### [WORK REQUEST]
Both the line below containing "Click the plus icon for another account" and the line containing "This screenshot has width=459, height=298.", along with every line between them, should be repeated exactly; no other line belongs in the answer.

### [MATERIAL TO PROCESS]
----
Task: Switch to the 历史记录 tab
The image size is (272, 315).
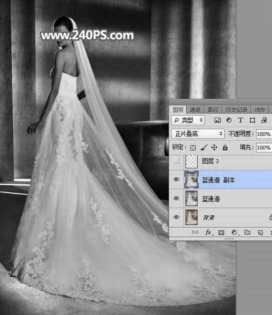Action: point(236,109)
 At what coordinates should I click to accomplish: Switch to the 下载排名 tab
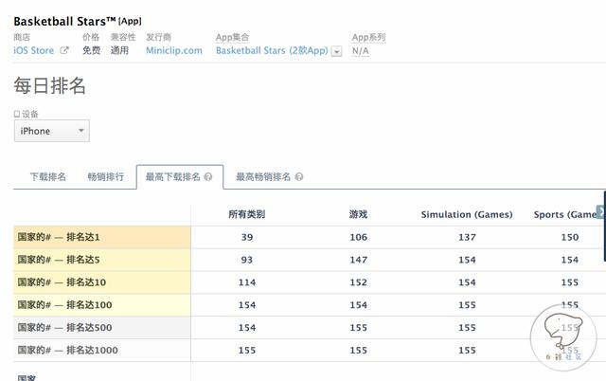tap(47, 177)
----
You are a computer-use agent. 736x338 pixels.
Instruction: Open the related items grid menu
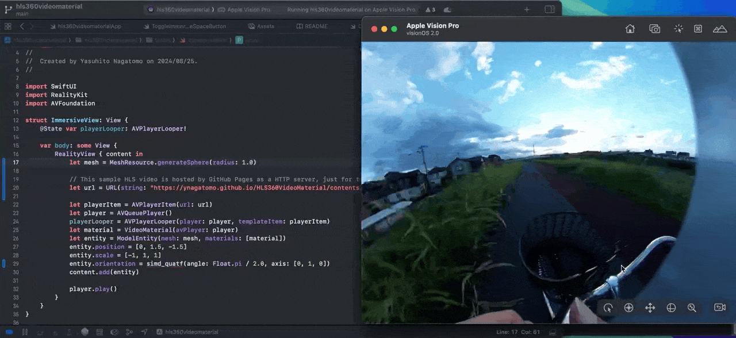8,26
----
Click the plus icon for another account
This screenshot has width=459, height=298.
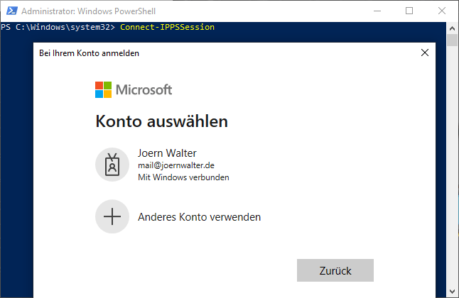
----
### [SOLUTION BELOW]
Click the plus icon for another account
This screenshot has width=459, height=298.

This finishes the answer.